Andrew P Street is a music writer and broadcaster. A contributing editor at Time Out Australia, his work also appears regularly in Rolling Stone, GQ, The Big Issue, Cosmos, the Sunday Telegraph, TheVine, Daily Life and more. He also has weekly segments on ABC Radio in Sydney, Canberra and Darwin.
I can’t remember ever having not having considered myself a feminist, but there is a very specific reason why I support SlutWalk so passionately. And it is because, like pretty much all men who haven’t had it specifically pointed out to them, I had an embarrassingly huge blind spot about personal safety. And that blind spot is this: I can take it for granted pretty much all the time, because I am a man; and my girlfriend can’t, because she is not.
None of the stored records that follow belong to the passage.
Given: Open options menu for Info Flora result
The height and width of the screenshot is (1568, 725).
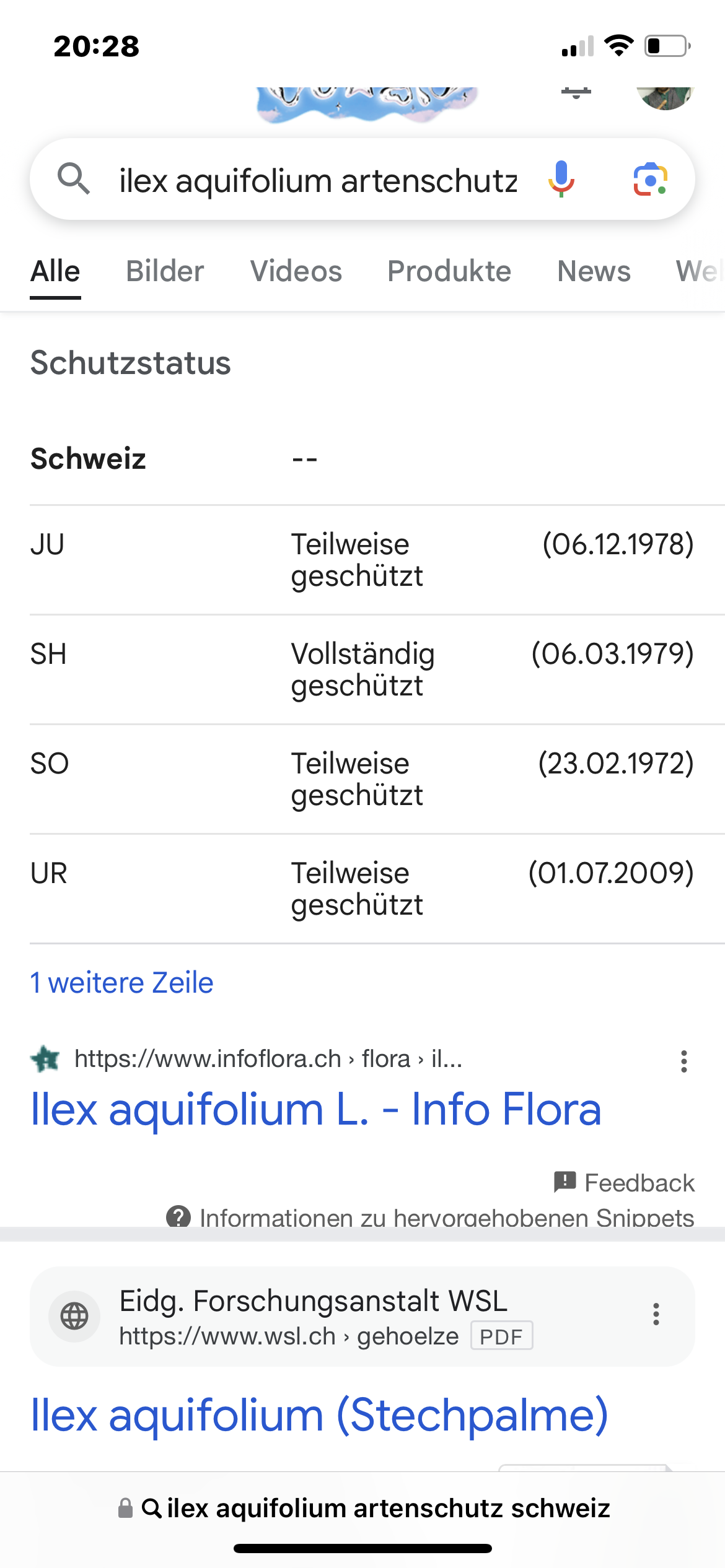Looking at the screenshot, I should click(683, 1061).
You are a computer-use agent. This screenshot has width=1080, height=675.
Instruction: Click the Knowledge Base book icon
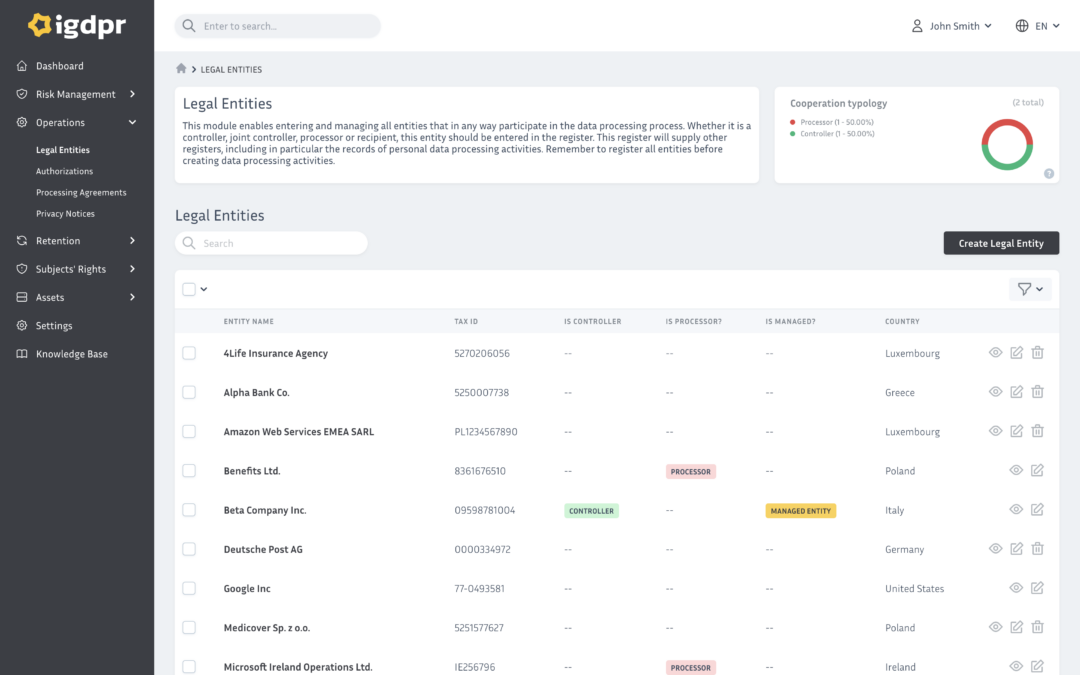(x=22, y=353)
And that is laughably, ridiculously, obviously unjust.
Now I should make clear that I was aware of all this in an abstract sense, but it wasn’t something that I ever really thought about in practical everyday terms. Because I don’t have to. Because I’m a guy.
It wasn’t until a few years ago that this unforgivably obvious point was made immediate and personal to me.
My then-girlfriend and I had both been out at different gigs in Sydney one night, and were both heading back to the flat we shared close to the city at around 1am. I walked home from the venue, drunk, with headphones on. She caught a taxi.
We both got home at around the same time and I made some mild joke about her splashing out on fancy cabs while I was schlepping around the city on foot, and she told me – in a very matter-of-fact way, without an ounce of rancour – that yes, she always caught a taxi home because last time she walked along our well-lit main road in a very pleasant inner-city suburb at one in the morning, a guy tried to chase her down and she ended up hiding in the bushes outside the library until he stopped looking for her. And that’s why, no matter how broke she is, she always makes sure that there is a $20 note secure in her wallet so she is never, ever in that position again.
I can’t tell you how astonished I was. Or how angry. Or how ashamed.
The last time I felt my own physical safety was at risk I was maybe 12 – maybe. I’m a solid guy. I look like I’m more trouble than any hassle would be worth. But when I asked my best friend about what my girlfriend had told me, she said much the same thing.
And when I asked my sisters about it, they all said much the same thing.
And when I asked my female colleagues about it, they all said much the same thing.
And when I spoke to my male friends about it, they all looked at me like I’d just told them that women need to take pills every morning to avoid being liquefied by the sun.
Even with my oh-so-feminist principles, the reality of the daily experience of most of the people closest to me didn’t even cross my mind until I was in my goddamn 30s and someone I loved told me – like it was the most natural thing in the world – that every single time she leaves her own house she checks for her phone, wallet, keys, and the $20 note that might save her from getting raped and killed.
And until all of the people I love can all be as blithe about moving around their own city as I can be, I will passionately support SlutWalk.